_Problem to work on:_
All the entries below should be reproduced exactly.

_Stored records:_
::::
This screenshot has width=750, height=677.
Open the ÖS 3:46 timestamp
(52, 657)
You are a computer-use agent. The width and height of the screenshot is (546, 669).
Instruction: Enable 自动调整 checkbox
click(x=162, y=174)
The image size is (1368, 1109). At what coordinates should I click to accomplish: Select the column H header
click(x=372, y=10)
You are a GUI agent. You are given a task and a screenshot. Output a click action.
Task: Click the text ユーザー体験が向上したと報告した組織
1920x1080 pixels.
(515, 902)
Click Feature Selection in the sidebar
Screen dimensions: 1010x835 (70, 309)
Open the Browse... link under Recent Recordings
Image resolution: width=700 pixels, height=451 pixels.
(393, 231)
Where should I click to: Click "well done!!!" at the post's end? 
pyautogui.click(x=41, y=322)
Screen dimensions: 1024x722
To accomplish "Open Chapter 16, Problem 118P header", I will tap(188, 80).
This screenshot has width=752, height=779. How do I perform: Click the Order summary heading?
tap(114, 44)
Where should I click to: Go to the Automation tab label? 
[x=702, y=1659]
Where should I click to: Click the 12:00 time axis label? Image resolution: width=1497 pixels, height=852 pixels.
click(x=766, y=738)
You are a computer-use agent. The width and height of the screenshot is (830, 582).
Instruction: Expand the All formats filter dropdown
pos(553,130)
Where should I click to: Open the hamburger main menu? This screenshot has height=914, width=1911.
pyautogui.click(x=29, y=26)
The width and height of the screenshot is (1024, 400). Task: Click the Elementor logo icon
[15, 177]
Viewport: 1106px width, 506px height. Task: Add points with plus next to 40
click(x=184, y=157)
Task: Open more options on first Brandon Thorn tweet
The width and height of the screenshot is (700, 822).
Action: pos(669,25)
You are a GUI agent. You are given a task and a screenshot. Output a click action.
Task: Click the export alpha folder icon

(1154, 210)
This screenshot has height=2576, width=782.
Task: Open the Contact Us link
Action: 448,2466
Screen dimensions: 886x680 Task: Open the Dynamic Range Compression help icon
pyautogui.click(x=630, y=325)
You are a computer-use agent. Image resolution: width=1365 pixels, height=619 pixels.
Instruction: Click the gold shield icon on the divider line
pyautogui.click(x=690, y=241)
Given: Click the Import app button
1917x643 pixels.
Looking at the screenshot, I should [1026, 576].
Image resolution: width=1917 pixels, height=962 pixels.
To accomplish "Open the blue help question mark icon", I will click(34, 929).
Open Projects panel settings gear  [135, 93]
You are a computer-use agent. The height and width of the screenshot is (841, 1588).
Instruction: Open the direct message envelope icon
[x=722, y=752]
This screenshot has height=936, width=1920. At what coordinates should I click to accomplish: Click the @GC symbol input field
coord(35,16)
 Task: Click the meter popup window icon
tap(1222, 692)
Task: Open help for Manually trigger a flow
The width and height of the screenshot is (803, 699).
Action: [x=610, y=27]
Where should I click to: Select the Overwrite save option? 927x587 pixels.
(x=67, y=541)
::::
_Result for this task:_
This screenshot has width=750, height=677.
Open the ÖS 3:46 timestamp
(52, 657)
You are a computer-use agent. The width and height of the screenshot is (546, 669).
Instruction: Enable 自动调整 checkbox
click(x=162, y=174)
The image size is (1368, 1109). At what coordinates should I click to accomplish: Select the column H header
click(x=372, y=10)
You are a GUI agent. You are given a task and a screenshot. Output a click action.
Task: Click the text ユーザー体験が向上したと報告した組織
1920x1080 pixels.
(515, 902)
Click Feature Selection in the sidebar
Screen dimensions: 1010x835 (70, 309)
Open the Browse... link under Recent Recordings
Image resolution: width=700 pixels, height=451 pixels.
(393, 231)
Where should I click to: Click "well done!!!" at the post's end? 
pyautogui.click(x=41, y=322)
Screen dimensions: 1024x722
To accomplish "Open Chapter 16, Problem 118P header", I will tap(188, 80).
This screenshot has width=752, height=779. How do I perform: Click the Order summary heading?
tap(114, 44)
Where should I click to: Go to the Automation tab label? 
[x=702, y=1659]
Where should I click to: Click the 12:00 time axis label? Image resolution: width=1497 pixels, height=852 pixels.
click(x=766, y=738)
You are a computer-use agent. The width and height of the screenshot is (830, 582).
Instruction: Expand the All formats filter dropdown
pos(553,130)
Where should I click to: Open the hamburger main menu? This screenshot has height=914, width=1911.
pyautogui.click(x=29, y=26)
The width and height of the screenshot is (1024, 400). Task: Click the Elementor logo icon
[15, 177]
Viewport: 1106px width, 506px height. Task: Add points with plus next to 40
click(x=184, y=157)
Task: Open more options on first Brandon Thorn tweet
The width and height of the screenshot is (700, 822).
Action: pos(669,25)
You are a GUI agent. You are given a task and a screenshot. Output a click action.
Task: Click the export alpha folder icon

(1154, 210)
This screenshot has height=2576, width=782.
Task: Open the Contact Us link
Action: 448,2466
Screen dimensions: 886x680 Task: Open the Dynamic Range Compression help icon
pyautogui.click(x=630, y=325)
You are a computer-use agent. Image resolution: width=1365 pixels, height=619 pixels.
Instruction: Click the gold shield icon on the divider line
pyautogui.click(x=690, y=241)
Given: Click the Import app button
1917x643 pixels.
Looking at the screenshot, I should [1026, 576].
Image resolution: width=1917 pixels, height=962 pixels.
To accomplish "Open the blue help question mark icon", I will click(34, 929).
Open Projects panel settings gear  [135, 93]
You are a computer-use agent. The height and width of the screenshot is (841, 1588).
Instruction: Open the direct message envelope icon
[x=722, y=752]
This screenshot has height=936, width=1920. At what coordinates should I click to accomplish: Click the @GC symbol input field
coord(35,16)
 Task: Click the meter popup window icon
tap(1222, 692)
Task: Open help for Manually trigger a flow
The width and height of the screenshot is (803, 699).
Action: [x=610, y=27]
Where should I click to: Select the Overwrite save option? 927x587 pixels.
(x=67, y=541)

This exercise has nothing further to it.